[Collection entries]
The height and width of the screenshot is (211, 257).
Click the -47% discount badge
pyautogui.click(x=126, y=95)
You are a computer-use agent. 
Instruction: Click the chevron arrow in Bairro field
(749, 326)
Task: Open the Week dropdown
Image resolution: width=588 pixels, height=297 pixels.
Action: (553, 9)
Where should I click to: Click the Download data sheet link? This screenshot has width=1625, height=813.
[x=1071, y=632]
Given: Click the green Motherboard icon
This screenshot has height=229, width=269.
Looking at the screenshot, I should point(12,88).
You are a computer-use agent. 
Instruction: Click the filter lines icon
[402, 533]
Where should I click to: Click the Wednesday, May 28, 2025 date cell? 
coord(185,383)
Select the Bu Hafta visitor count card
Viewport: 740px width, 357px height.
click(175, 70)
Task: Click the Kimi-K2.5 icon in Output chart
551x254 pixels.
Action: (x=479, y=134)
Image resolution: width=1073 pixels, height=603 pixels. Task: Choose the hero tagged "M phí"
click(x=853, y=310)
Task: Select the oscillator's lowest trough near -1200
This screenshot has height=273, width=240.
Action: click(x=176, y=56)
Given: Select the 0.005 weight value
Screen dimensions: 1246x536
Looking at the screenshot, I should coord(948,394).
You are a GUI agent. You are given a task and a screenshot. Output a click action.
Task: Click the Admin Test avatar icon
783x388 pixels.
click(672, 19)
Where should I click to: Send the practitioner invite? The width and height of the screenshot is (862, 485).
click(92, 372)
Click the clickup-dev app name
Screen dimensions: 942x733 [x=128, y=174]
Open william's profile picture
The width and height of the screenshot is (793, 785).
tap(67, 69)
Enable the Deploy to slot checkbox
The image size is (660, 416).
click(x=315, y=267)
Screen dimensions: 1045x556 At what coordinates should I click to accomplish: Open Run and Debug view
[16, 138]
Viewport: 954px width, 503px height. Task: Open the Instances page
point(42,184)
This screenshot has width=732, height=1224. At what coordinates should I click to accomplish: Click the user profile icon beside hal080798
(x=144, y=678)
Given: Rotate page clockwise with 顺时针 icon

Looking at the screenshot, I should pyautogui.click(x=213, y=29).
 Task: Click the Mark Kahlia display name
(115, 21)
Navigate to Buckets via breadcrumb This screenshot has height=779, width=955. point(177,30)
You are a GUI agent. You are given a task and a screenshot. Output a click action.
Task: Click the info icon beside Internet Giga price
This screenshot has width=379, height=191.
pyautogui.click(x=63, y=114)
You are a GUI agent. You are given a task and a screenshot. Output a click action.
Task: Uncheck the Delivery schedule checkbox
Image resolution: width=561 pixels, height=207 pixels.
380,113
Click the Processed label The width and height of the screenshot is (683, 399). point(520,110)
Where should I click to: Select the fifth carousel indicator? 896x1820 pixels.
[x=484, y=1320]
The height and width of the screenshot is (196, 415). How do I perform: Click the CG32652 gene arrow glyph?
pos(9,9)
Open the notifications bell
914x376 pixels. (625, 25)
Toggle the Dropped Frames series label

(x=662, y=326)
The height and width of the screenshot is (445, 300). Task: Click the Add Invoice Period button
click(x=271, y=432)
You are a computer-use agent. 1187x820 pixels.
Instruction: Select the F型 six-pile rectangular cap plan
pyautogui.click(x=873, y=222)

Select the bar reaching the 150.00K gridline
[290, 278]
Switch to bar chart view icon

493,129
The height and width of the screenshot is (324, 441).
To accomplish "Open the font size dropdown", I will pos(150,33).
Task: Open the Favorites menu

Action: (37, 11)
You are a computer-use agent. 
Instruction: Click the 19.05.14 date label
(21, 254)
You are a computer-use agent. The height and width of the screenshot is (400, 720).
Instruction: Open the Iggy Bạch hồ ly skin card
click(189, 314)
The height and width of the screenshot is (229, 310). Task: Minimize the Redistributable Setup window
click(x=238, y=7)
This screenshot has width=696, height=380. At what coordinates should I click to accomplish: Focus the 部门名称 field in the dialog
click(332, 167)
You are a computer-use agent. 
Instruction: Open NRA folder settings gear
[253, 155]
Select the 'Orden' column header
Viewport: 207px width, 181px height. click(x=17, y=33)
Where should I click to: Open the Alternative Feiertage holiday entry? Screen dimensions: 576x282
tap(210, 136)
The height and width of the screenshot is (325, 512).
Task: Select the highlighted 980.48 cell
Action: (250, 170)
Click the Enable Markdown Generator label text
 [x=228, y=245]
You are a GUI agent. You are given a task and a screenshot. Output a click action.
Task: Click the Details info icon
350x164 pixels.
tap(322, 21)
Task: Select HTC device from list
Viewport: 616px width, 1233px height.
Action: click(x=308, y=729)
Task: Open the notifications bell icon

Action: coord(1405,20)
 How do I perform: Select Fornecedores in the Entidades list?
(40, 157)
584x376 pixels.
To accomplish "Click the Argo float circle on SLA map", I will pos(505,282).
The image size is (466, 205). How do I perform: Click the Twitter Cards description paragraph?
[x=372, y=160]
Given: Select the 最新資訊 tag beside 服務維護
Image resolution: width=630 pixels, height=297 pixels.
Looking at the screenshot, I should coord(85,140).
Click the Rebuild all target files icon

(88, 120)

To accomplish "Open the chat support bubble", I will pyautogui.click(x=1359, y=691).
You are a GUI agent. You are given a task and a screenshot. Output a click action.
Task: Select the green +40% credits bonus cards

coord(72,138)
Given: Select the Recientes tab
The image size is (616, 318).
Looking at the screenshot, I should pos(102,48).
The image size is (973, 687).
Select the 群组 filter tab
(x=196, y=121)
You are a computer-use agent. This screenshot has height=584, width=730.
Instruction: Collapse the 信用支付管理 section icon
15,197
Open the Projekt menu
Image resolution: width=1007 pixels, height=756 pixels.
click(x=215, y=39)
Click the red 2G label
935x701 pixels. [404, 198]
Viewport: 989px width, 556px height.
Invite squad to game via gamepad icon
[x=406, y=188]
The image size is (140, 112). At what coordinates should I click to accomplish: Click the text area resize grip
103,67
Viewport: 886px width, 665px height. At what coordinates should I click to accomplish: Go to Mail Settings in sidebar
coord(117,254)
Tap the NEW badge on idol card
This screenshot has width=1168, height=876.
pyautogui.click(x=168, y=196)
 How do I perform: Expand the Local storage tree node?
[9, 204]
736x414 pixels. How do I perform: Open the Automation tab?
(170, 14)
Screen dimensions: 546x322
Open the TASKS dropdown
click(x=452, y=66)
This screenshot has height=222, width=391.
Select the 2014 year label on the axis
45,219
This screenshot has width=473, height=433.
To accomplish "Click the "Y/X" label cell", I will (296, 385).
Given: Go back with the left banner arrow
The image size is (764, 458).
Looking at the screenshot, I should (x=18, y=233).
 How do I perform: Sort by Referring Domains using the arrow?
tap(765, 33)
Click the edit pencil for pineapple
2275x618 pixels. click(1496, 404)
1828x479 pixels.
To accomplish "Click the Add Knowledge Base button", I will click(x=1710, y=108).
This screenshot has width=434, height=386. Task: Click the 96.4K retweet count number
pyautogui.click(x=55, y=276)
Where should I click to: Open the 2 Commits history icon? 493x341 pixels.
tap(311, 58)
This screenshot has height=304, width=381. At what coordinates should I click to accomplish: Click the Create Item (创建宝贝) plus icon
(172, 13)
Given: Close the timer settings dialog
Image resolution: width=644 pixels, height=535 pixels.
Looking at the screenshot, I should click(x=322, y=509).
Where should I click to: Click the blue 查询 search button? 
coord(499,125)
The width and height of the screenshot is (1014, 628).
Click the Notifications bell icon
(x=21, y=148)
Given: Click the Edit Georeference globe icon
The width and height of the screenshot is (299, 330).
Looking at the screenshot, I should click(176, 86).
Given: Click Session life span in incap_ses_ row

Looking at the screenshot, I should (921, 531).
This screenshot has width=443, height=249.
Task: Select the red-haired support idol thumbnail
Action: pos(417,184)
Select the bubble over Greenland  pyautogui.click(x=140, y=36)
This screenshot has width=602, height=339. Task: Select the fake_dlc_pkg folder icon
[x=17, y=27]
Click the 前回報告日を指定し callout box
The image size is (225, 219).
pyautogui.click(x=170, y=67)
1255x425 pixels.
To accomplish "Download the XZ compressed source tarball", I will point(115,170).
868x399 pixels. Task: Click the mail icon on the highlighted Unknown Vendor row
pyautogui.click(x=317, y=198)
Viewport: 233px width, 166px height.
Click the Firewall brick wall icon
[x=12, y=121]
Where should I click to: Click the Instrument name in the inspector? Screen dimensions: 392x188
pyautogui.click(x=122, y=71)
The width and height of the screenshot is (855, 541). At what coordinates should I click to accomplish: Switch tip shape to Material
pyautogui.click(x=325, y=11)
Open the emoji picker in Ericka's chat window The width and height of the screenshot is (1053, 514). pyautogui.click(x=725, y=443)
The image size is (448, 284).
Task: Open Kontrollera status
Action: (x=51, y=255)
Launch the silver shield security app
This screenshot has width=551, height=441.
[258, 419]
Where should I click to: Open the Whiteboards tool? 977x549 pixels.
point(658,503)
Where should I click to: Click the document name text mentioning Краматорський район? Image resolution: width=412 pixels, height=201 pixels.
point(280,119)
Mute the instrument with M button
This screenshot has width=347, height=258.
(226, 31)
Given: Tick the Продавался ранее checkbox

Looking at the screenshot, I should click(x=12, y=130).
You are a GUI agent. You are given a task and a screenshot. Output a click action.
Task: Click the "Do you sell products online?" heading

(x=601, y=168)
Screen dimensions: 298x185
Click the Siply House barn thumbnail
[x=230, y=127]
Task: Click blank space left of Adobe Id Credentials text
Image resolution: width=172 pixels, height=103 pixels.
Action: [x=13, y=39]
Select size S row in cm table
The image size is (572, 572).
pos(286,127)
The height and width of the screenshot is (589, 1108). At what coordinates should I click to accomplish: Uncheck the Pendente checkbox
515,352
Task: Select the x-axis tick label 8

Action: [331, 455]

▸ Work instruction: Pull every line containing the word "bubble" out of the entries above.

▸ Answer to this problem:
To accomplish "Open the chat support bubble", I will pyautogui.click(x=1359, y=691).
Select the bubble over Greenland  pyautogui.click(x=140, y=36)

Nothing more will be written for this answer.